On the south side are the houses of Orange Gardens, described as Pembroke's first 'suburbs', built between 1870 and 1900 on land owned by Orielton Estate, with the original name 'Orange Town' derived, many say, from the large house 'Orange Hall' shown on early maps as on the south-western edge of Monkton.

The original 'grid iron' layout has over the last hundred years been surrounded on the south by numerous other housing developments, but still retains much of its original compactness and community spirit.

The photographs with this article were provided by John Russell, a well-known figure in the area and show from the Orange Garden side the lake (or relief pond) that once occupied a part of the common now occupied by the football pitch and the children's play area. Beyond the lake, with its two islands, can be seen the extensive buildings situated on both sides of the road which, of course, was much narrower than it is today. Amongst these are the aforementioned, with the addition of the remains of the town's gasworks, a rabbit factory, a council yard, and a series of allotments.

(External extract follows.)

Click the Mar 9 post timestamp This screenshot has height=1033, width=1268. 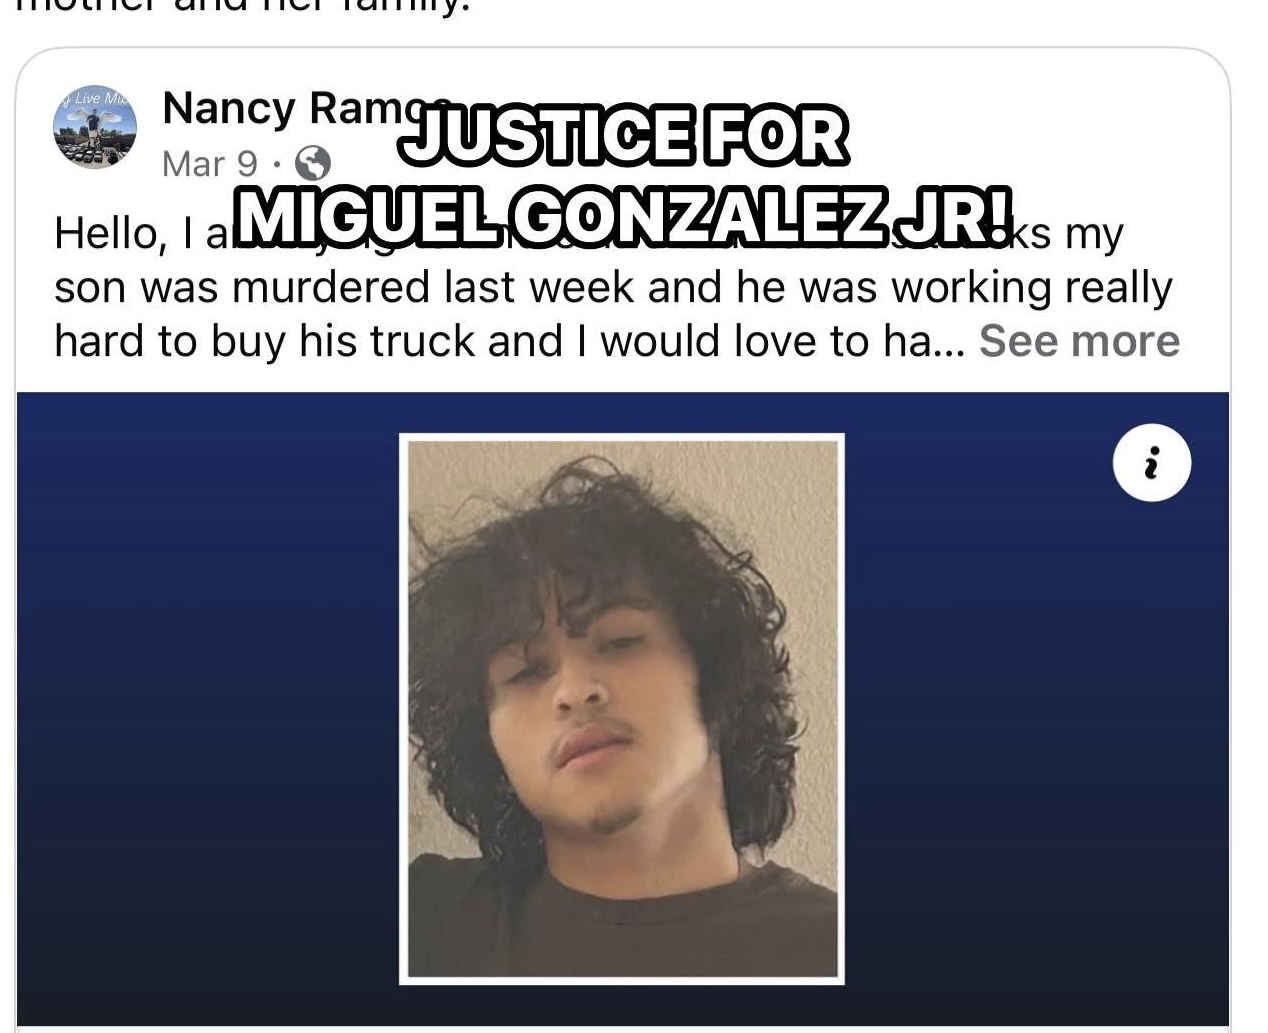coord(210,163)
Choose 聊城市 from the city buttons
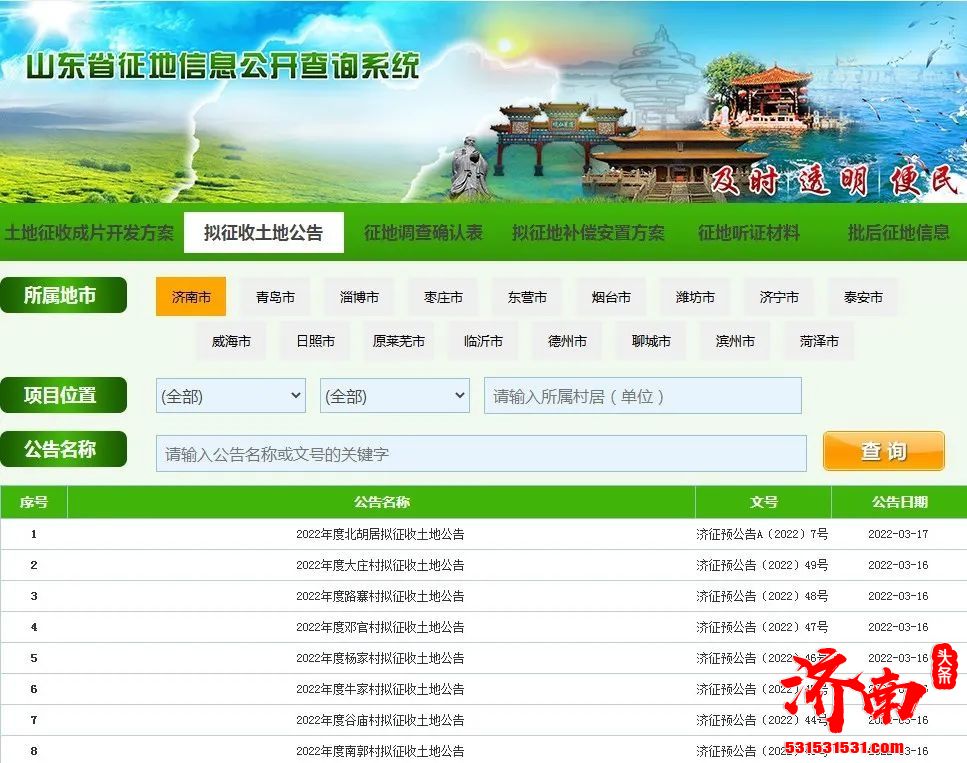Screen dimensions: 967x763 click(x=650, y=340)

The small photograph shows a local lady feeding swans and ducks which lived on the lake, along with coots and moorhens. Early maps show the common as a tidal area of the Pembroke River, with the water at spring tides reaching up to near the New Way Bridge and the area beyond occupied by geese which wandered freely, tended occasionally by goose girls, until their time arrived to go to market when they were made to walk through warm asphalt and gravel to prepare their feet for the journey ahead.

The formation of the lake was to prevent flooding in the area by both tidal water and the stream rising at a point near West Hill, north of Lamphey, which flows through Alleston Farm, skirting Primose Valley, Merlin's Cross, and the Lower Lamphey Road and at one time working Slothy Mill and finally passing under the bridge at the bottom of Well Hill and on to the common.

It's creation provided certain groups in the town with a point of interest. John Russell speaks enthusiastically of skating visits when the lake froze over, as it did regularly during the 1920s and '30s, being of course quite a shallow stretch.

Two notable figures John remembers, as being prominent in lake activities, one being Mr. Reginald Evans, manager of Barclays Bank in the Main Street, who was a stylish skater on the lake and indeed the Mill Pond, so much so that he had proper skating footwear, whereas John and his friends had simple shaped blocks of wood with a blade embedded in the bottom which they then strapped on to their normal boots or shoes. The other was Mr. A. G. O. Mathias, manager of the Penny Savings Bank, also in the Main Street, who not only regularly fed and attended the swans and ducks, but also kept owls in the upper storey of his bank.

The lake was finally drained by the council in the late 50s and filled in and the water channelled between two concrete walls. In the last few years, this stream channel has been refurbished and landscaped, but recently problems have seemingly arisen because of the vegetation planted along the banks.